Leetcode #2188: Minimum Time to Finish the Race
In this guide, we solve Leetcode #2188 Minimum Time to Finish the Race in Python and focus on the core idea that makes the solution efficient.
You will see the intuition, the step-by-step method, and a clean Python implementation you can use in interviews.
Problem Statement
You are given a 0-indexed 2D integer array tires where tires[i] = [fi, ri] indicates that the ith tire can finish its xth successive lap in fi * ri(x-1) seconds.
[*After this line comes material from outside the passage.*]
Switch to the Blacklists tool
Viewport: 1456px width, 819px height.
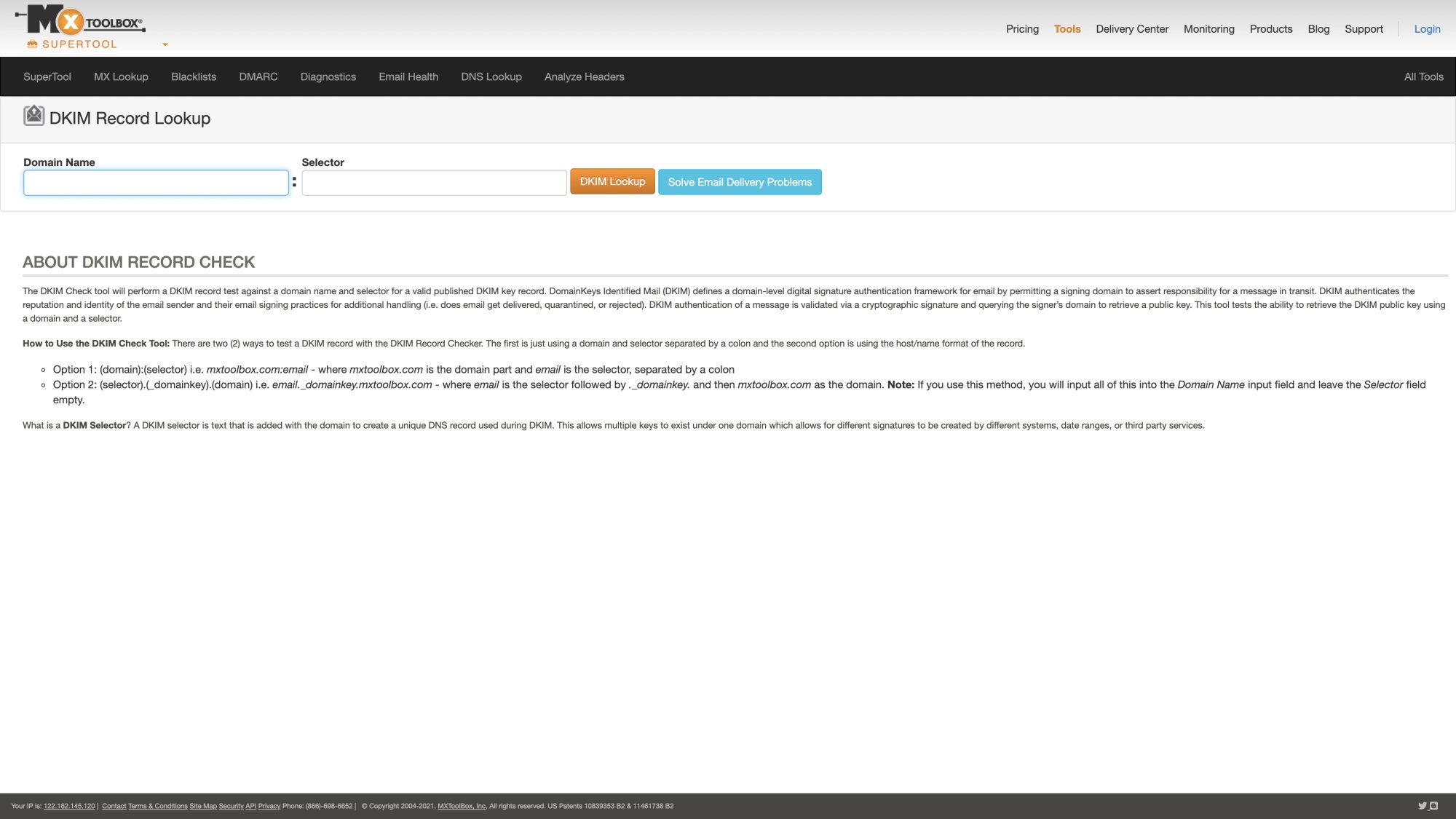(x=193, y=76)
For example, if fi = 3 and ri = 2, then the tire would finish its 1st lap in 3 seconds, its 2nd lap in 3 * 2 = 6 seconds, its 3rd lap in 3 * 22 = 12 seconds, etc.
Quick Facts
- Difficulty: Hard
- Premium: No
- Tags: Array, Dynamic Programming
Intuition
The problem breaks into overlapping subproblems, so caching results prevents exponential repetition.
A carefully chosen DP state captures exactly what we need to build the final answer.
Approach
Define the DP state and recurrence, then compute states in the correct order.
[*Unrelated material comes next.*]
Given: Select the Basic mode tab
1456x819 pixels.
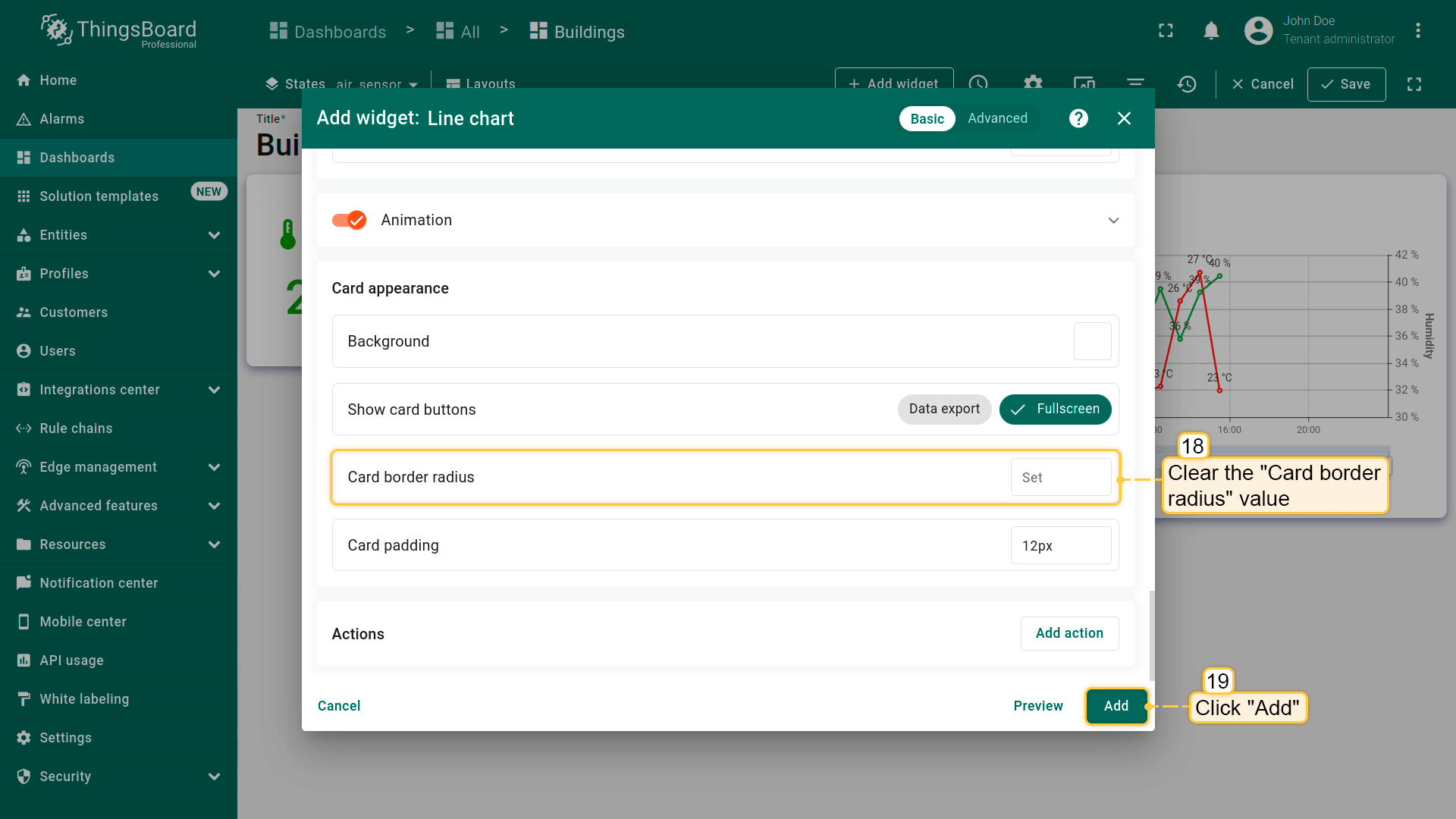Looking at the screenshot, I should (x=927, y=119).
Optionally compress space once the recurrence is clear.
Steps:
- Choose a DP state definition.
- Write the recurrence and base cases.
- Compute states in the correct order.
Example
Input: tires = [[2,3],[3,4]], changeTime = 5, numLaps = 4
Output: 21
Explanation:
Lap 1: Start with tire 0 and finish the lap in 2 seconds.
Lap 2: Continue with tire 0 and finish the lap in 2 * 3 = 6 seconds.
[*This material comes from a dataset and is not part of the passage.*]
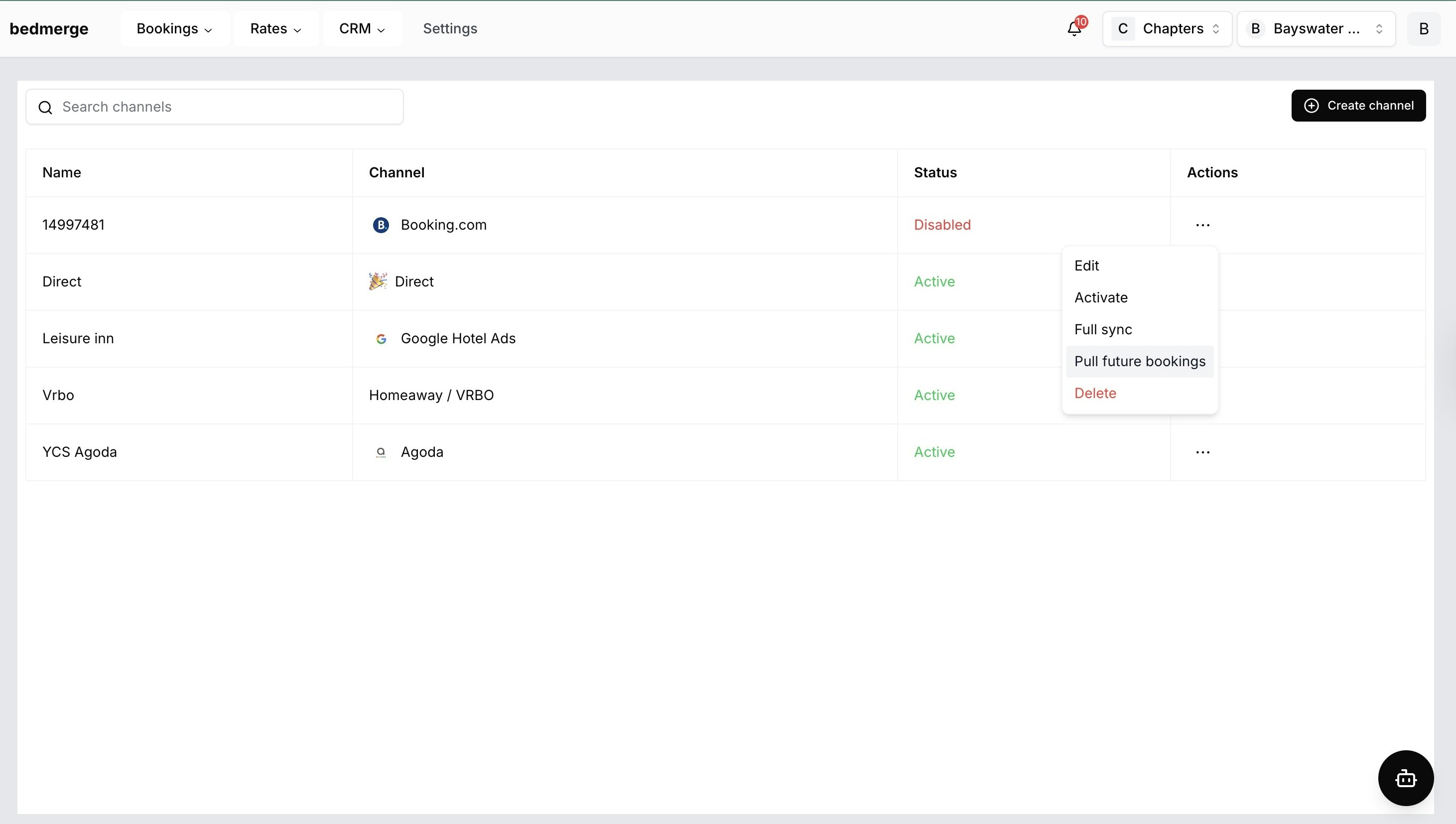The width and height of the screenshot is (1456, 824).
Task: Open the notifications bell
Action: pos(1073,28)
Lap 3: Change tires to a new tire 0 for 5 seconds and then finish the lap in another 2 seconds.
Lap 4: Continue with tire 0 and finish the lap in 2 * 3 = 6 seconds.
Total time = 2 + 6 + 5 + 2 + 6 = 21 seconds.
The minimum time to complete the race is 21 seconds.
Python Solution
class Solution:
def minimumFinishTime(
self, tires: List[List[int]], changeTime: int, numLaps: int
) -> int:
cost = [inf] * 18
for f, r in tires:
i, s, t = 1, 0, f
while t <= changeTime + f:
s += t
cost[i] = min(cost[i], s)
t *= r
i += 1
f = [inf] * (numLaps + 1)
f[0] = -changeTime
for i in range(1, numLaps + 1):
for j in range(1, min(18, i + 1)):
f[i] = min(f[i], f[i - j] + cost[j])
f[i] += changeTime
return f[numLaps]
Complexity
The time complexity is O(n·m) (typical). The space complexity is O(n·m) or optimized.
Edge Cases and Pitfalls
Watch for boundary values, empty inputs, and duplicate values where applicable. If the problem involves ordering or constraints, confirm the invariant is preserved at every step.
Summary
This Python solution focuses on the essential structure of the problem and keeps the implementation interview-friendly while meeting the constraints.